Did you know that here in Canada, there are annual dandelion festivals? So far I have found Dandelion Festivals in Halifax (NS), Kemptville (ON) and Ottawa (ON). People come from far and wide to celebrate the dandelion and bring their recipes and sample each others’ dandelion culinary creations. For example, you might sample some dandelion sausages, dandelion wines, different blends of dandelion teas, dandelion cakes, breads and pastries… Well, you get the idea.
There is so much more that I am learning about the medicinal properties of dandelions (including in the prevention and fighting of cancer). I will write an in depth article very soon once I complete my research and post it here along with my resources for those of you that are interested. I am also putting together a little dandelion cookbook complete with nutritional information, medicinal properties, recipes and lots of beautiful photographs celebrating the beauty of the dandelion. I think I may also try to attend one of the dandelion festivals, perhaps next year. In the meantime, I simply wanted to try to win you over to the wild side and invite you to change your perspective on this lovely and noble little plant growing in your backyard.
Not convinced? Why not try using some dandelion in a few of your own recipes? Remember to harvest the plants where there has not been any harmful chemical spraying (difficult in the city, I know!). You can also go to your local health food store and buy dried leaves or root. I recently bought this package of dandelion root from Earth’s Aromatique (located in Edmonton, AB) to experiment with while I prepared and dried my own.
Last week, I made a batch of dandelion pancakes that were a hit with H. With the flower heads that I harvested this morning, I made Dandelion cupcakes. This was originally a recipe for white cupcakes that I adapted. Not too healthy, I admit, but a treat! By the way, this cake would be perfect at a child’s birthday party with a garden theme. You know the one I am talking about. The ‘dirt’ birthday cake topped with oreo cookie crumbs, cookie fence, marzipan vegetables and gummy worms hidden inside the cake layers.
2-1/4 cups unbleached white flour
1-2/3 cups sugar (or natural sweetener of your choice)
1 cup dandelion flowers (just the yellow part)

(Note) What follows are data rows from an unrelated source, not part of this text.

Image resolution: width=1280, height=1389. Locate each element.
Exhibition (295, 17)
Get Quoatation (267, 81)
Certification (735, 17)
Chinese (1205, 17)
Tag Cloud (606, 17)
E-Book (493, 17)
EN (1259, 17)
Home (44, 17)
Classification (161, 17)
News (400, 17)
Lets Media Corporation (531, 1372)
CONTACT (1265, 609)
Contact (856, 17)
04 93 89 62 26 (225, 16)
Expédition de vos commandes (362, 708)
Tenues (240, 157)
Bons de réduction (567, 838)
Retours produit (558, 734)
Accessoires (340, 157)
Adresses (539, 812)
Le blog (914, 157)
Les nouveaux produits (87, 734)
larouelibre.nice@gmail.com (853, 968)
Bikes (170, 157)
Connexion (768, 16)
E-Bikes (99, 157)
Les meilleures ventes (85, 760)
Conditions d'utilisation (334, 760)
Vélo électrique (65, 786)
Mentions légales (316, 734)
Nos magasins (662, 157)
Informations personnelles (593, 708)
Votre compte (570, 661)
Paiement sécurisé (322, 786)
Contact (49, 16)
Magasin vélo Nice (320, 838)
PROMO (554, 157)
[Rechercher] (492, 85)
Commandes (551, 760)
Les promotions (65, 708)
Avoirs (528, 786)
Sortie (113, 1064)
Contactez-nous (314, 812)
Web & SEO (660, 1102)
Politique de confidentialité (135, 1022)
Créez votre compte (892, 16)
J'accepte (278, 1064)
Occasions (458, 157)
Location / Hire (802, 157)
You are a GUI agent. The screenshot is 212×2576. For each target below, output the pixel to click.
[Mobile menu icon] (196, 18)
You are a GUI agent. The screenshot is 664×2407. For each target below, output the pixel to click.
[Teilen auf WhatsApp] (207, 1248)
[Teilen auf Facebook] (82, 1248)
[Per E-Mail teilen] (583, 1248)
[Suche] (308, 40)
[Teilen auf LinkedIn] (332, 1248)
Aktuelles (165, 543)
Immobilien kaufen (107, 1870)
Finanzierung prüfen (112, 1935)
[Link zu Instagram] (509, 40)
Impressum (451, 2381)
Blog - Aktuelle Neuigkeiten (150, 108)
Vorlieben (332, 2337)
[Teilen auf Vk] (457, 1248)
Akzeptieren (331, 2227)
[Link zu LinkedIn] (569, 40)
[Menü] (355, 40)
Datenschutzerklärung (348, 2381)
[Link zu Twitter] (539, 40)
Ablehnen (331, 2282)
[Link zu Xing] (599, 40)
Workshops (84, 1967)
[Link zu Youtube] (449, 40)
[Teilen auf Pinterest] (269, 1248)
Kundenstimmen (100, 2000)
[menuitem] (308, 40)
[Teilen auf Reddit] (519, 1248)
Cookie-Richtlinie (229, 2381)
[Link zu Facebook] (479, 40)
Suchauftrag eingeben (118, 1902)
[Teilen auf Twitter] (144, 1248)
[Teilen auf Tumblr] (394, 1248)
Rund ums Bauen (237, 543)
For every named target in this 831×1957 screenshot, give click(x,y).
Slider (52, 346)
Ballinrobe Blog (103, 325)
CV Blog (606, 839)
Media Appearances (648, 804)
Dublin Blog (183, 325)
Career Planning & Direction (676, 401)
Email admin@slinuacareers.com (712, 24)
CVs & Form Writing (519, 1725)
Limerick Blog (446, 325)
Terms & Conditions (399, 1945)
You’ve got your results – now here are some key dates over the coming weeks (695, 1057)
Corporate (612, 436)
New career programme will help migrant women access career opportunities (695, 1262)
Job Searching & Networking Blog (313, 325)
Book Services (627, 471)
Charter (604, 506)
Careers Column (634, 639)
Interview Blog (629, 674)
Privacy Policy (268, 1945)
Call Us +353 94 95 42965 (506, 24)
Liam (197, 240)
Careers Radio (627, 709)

3-1/2 teaspoons baking power
1 teaspoon salt
1/1/4 cup buttermilk
2/3 cup shortening
1 teaspoon vanilla
5 egg whites
Heat oven to 350 degrees (F). Grease and flour a rectangular pan, 2 round pans or line a cupcake tin with paper baking cups. Beat all of the ingredients, except the egg whites in a large mixing bowl on low speed for about a minute. Scrape the sides and bottom of the bowl with spatula to make sure that all of the ingredients get incorporated. Add the egg whites one at a time, beating on high speed, again scraping the bowl. Pour mixture into pan.
Bake rectangular pan for 4—45 minutes (9-inch rounds or cupcakes for 30-35 minutes) or until a toothpick inserted into the center comes out clean. Remove from oven and cool on a wire rack for 10 minutes before removing from pan to cool completely. Frost the cake with a creamy butter icing if desired. Garnish with a single dandelion flower or frosting and yellow sprinkles.